Lest we forget
But Britain's campaigns in Iraq and Afghanistan have consigned so many of Britain's finest to unnecessary deaths. Recent investigations have revealed a catalogue of MoD failures. Indeed, of the 254 who have died, 88 of these were found to be the result of friendly fire incidents or equipment shortages, prompting claims that the Ministry of Defence has been negligent of its duty of care to servicemen and women. And that is only taking account those deaths which were followed by inquiry or inquest.
One would think that this Labour Government would feel some sort of moral obligation to honour the Military Covenant, which demands that, while our finest and bravest men and women in the military risk their lives in combat, the least the nation can do is to ensure that they are properly equipped. Yet the Government has displayed a complete lack of preparedness for the scale or consequences of the two conflicts. It ought to be a cause of very great anger that our service men and women are not only dying for lack of body armour, but also for lack of armoured vehicles, air conditioning, medics, and hydration tablets.

■ Information provided:
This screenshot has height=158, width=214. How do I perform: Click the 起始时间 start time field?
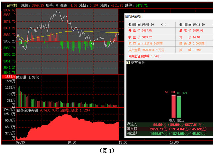click(x=141, y=24)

■ Work task 1: List every item whose lack, according to the commentary on Britain's campaigns in Iraq and Afghanistan, is costing service men and women their lives.
■ Work task 2:
Answer from the commentary on Britain's campaigns in Iraq and Afghanistan:
(a) How many people does it say have died?
(b) How many of those deaths were found to result from friendly fire or equipment shortages?
(c) What does the Military Covenant say the nation should at least ensure?
■ Work task 3: Write the next part of the commentary on Britain's campaigns in Iraq and Afghanistan, starting after its last sentence.

■ Output 1:
body armour
armoured vehicles
air conditioning
medics
hydration tablets

■ Output 2:
(a) 254
(b) 88
(c) That the men and women in the military are properly equipped while they risk their lives in combat.

■ Output 3:
And it ought to be a cause of very great anger indeed that the Government wastes countless billions of pounds on futile and ineffectual policies while starving the MoD of the cash it desperately needs. But then Labour has never been the Party to trust with the defence of the Realm.
So while we honour those who fell in ‘the war to end all wars’, let us not forget those who continue to fall in today’s wars. And let us also not forget where the ultimate responsibility lies.